Mundur, musztra, uzbrojenie. Do tego obietnice bez pokrycia. Po gospodarzy od wieków „sięgano” w czasie wojen i powstań. Przeważnie nie mieli szans walczyć o swoje. Co najwyżej mogli wyrwać się z nędzy. Wojska się zmieniały, Polska się zmieniała, a chłop-rekrut – przez wieki – ciągle był ten sam. Tak jak Ojcowizna – Ojczyzna. „Ino ziemia”.

„We wszystkich tych wsiach znaleźli się chłopi „godni do boju”, którzy jak ich dziadowie i pradziadowie – bili się o swoje i za Polskę, mając nadzieję, że „następną razą” będzie już lepsza. A kiedy przychodził pokój, to nastawał czas wesel.” – pisze w swojej najnowszej książce „Zapomniani. Chłopi w Wojsku Polskim” Piotr Korczyński. I tak kolejne pokolenia wracały do orki. Zgodnie z maksymą „Żywią i Bronią”.

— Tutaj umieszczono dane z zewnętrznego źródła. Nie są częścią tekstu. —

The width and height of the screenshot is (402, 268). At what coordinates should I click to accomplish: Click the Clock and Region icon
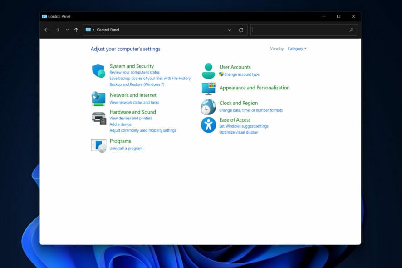pyautogui.click(x=208, y=107)
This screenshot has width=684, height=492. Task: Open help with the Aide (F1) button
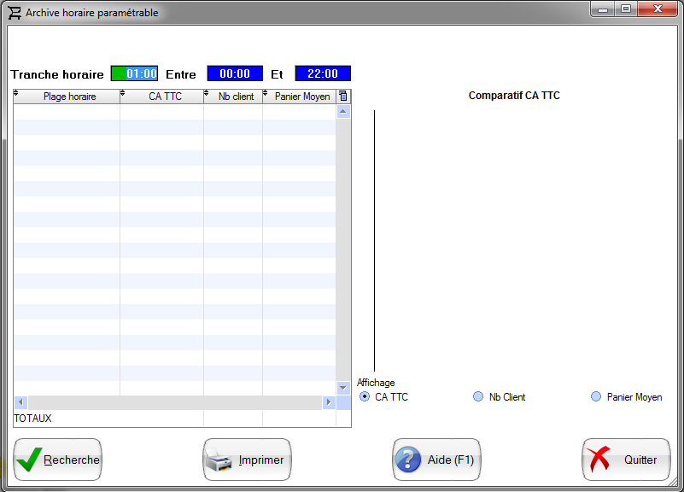coord(436,460)
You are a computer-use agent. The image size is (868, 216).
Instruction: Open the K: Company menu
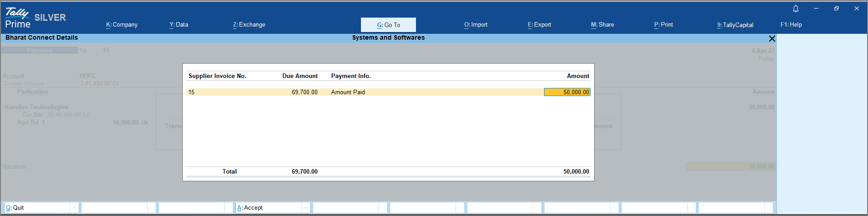point(122,25)
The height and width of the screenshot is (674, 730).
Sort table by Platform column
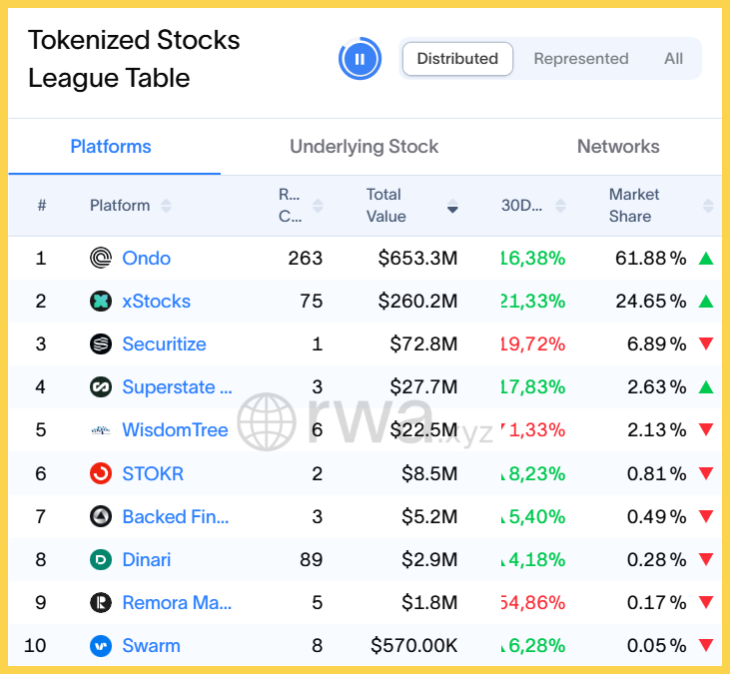(130, 206)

Korczyński, na kartach swojej najnowszej książki, odbył podróż przez wieki. Zmienia mundury, dowódców, pola bitew, dozbraja zgodnie z daną epoką walczących. Staje się powiernikiem historii niezmiennie od wieków wpatrzonych w ziemię chłopów. Wszystko się zmienia. Tylko nie oni. Wybuchają wojny i powstania. Pojawia się piechota wybraniecka króla Stefana Batorego, harniacy z Podhala i Żywiecczyzny, Kurpie – strzelcy celni. W bataliach przeciw zaborcom pojawiają się kosynierzy Kościuszki, czy krakusi – „konni komandosi” księcia Poniatowskiego, którzy w czasie krótkiej paromiesięcznej służby zdobyli aż siedemdziesiąt siedem Krzyży Virtuti Militari. Są czwartacy pod Olszynką Grochowską w lutym 1831 roku, czy Kozacy księdza Brzóski walczący najdłużej w powstaniu styczniowym.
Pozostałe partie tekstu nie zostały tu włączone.